[9] RFR(S): 8155608: String intrinsic range checks are not strict enough

Tue May 10 19:14:54 UTC 2016

> On May 9, 2016, at 10:51 PM, Tobias Hartmann <tobias.hartmann at oracle.com> wrote:
> 
> Hi Chris,
> 
> On 09.05.2016 21:52, Christian Thalinger wrote:
>> 
>>> On May 9, 2016, at 1:49 AM, Tobias Hartmann <tobias.hartmann at oracle.com <mailto:tobias.hartmann at oracle.com>> wrote:
>>> 
>>> Hi John,
>>> 
>>> thanks for the feedback!
>>> 
>>> On 30.04.2016 02:47, John Rose wrote:
>>>> 
>>>>> On Apr 29, 2016, at 1:00 PM, Christian Thalinger <christian.thalinger at oracle.com <mailto:christian.thalinger at oracle.com>> wrote:
>>>>> 
>>>>> 
>>>>>> On Apr 28, 2016, at 9:23 PM, Tobias Hartmann <tobias.hartmann at oracle.com <mailto:tobias.hartmann at oracle.com>> wrote:
>>>>>> 
>>>>>> Hi Chris,
>>>>>> 
>>>>>> On 28.04.2016 22:11, Christian Thalinger wrote:
>>>>>>> 
>>>>>>>> On Apr 28, 2016, at 12:45 AM, Tobias Hartmann <tobias.hartmann at oracle.com <mailto:tobias.hartmann at oracle.com> <mailto:tobias.hartmann at oracle.com>> wrote:
>>>>>>>> 
>>>>>>>> Hi
>>>>>>>> 
>>>>>>>> please review the following patch:
>>>>>>>> 
>>>>>>>> https://bugs.openjdk.java.net/browse/JDK-8155608
>>>>>>>> http://cr.openjdk.java.net/~thartmann/8155608/jdk/webrev.00/
>>>>>>> + checkBoundsOffCount(dstOff << 1, len << 1, dst.length);
>>>>>>> 
>>>>>>> It’s funny that we still do << 1 instead of * 2 when every compiler on this planet can optimize that.   Yeah, yeah, I know, it’s because of the interpreter but does it really matter?
>>>>>> 
>>>>>> I used it more for consistency because we use "<< 1" in all the other places in StringLatin1, StringUTF16 and String as well. I think this originated from the "value.length >> String.coder()" use case to get the length depending on the String encoding. Besides that, I'm not sure if interpreter speed really matters here but the String methods are executed a lot (especially during startup).
>>>>>> 
>>>>>>> Actually, I would prefer:
>>>>>>> 
>>>>>>> + checkBoundsOffCount(dstOff * Character.BYTES, len * Character.BYTES, dst.length);
>>>>>> 
>>>>>> I agree that this is more readable but for consistency I would like to go with the "<< 1" approach.
>>>>> 
>>>>> Again, a loss for maintainability versus consistency (a.k.a. “we’ve always done it this way”).
>>>> 
>>>> That '1' is an anti-pattern I call "naked constant".  Which "1" is it, after all?
>>>> The maintainer of code needs to know which condition (of thousands of possibilities) dictates a "1" here.
>>>> In HotSpot we discourage such nakedness, in favor of named constants:
>>>> https://wiki.openjdk.java.net/display/HotSpot/StyleGuide#StyleGuide-NamedCons
>>>> 
>>>> The Java code should follow this practice also.
>>> 
>>> Right, I agree.

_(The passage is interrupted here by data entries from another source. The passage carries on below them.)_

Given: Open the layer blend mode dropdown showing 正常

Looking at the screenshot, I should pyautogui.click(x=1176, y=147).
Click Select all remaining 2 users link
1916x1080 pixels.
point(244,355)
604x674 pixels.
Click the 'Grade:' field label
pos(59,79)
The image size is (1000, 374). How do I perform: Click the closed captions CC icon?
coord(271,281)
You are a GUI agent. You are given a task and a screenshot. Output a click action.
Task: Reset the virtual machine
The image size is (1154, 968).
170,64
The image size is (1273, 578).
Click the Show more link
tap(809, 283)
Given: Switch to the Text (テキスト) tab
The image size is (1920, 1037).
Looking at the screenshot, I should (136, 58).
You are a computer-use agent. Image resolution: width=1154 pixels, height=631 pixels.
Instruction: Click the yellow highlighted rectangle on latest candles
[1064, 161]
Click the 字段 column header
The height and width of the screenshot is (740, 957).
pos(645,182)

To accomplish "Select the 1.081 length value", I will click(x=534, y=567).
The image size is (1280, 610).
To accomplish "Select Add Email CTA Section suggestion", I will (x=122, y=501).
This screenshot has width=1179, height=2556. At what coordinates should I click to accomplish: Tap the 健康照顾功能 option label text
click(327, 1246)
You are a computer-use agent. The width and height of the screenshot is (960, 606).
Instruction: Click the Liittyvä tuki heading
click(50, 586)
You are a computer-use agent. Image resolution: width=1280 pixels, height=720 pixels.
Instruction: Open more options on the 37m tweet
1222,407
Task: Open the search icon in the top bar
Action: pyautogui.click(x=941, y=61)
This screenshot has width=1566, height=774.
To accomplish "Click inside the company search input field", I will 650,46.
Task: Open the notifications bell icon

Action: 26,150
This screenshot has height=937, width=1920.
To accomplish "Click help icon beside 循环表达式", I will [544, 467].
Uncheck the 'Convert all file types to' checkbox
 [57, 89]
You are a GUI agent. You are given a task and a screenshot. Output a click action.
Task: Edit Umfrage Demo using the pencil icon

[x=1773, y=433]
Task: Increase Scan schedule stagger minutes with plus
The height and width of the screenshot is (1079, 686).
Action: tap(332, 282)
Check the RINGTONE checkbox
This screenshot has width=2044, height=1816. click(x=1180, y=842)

I filed JDK-8156530 [1] to fix this.
>>> 
>>>> Also, independently, I'm having a hard time figuring out how to prove that, between the Java code and the HotSpot intrinsic (and interpreter/C1/C2), the range checking logic is consistently applied.
>>>> 
>>>> My best advice for this is, always, put the range checking logic in one place, in Java code.  This makes me profoundly suspicious of *any* public method that is also marked @HSIC, if it takes any array arguments.  If the public method is an intrinsic, it means we are trusting C++ IR-assembly code to securely check Java array bounds.  That is unnatural, and (as history proves repeatedly) subject to errors.
>>> 
>>> Yes, we had that initially but I had to move some of the checks from the Java code into the intrinsic because of JDK-8142303 (see [2]).
>>> 
>>> I filed JDK-8156534 [3] to check if we can move the checks back into the Java code without problems similar to JDK-8142303. I will also change the implementation of some of the intrinsics with JDK-8139132 and JDK-8146547 and do some refactoring.
>>> 
>>>> Instead, we should have a Java routine which checks bounds, and a *private* intrinsic which is provably called *only after* the Java checker is called.
>>> 
>>> The problem is that some of the intrinsified String methods are heavily used and C2 is not always able to remove the range checks introduced by the public wrapper method. For example, StringUTF16::getChar() is used in places where we implicitly know that the access is in bounds (for example, because the array length is always a multiple of two) but C2 cannot prove this. 
>> 
>> Maybe we could sprinkle some Java code to help the compilers.
> 
> Yes, but that only helps if the Java code is compiled which may not be the case if the explicit Java range checks are for example in a different method that is not inlined. Otherwise, there is no way the compiler knows about them.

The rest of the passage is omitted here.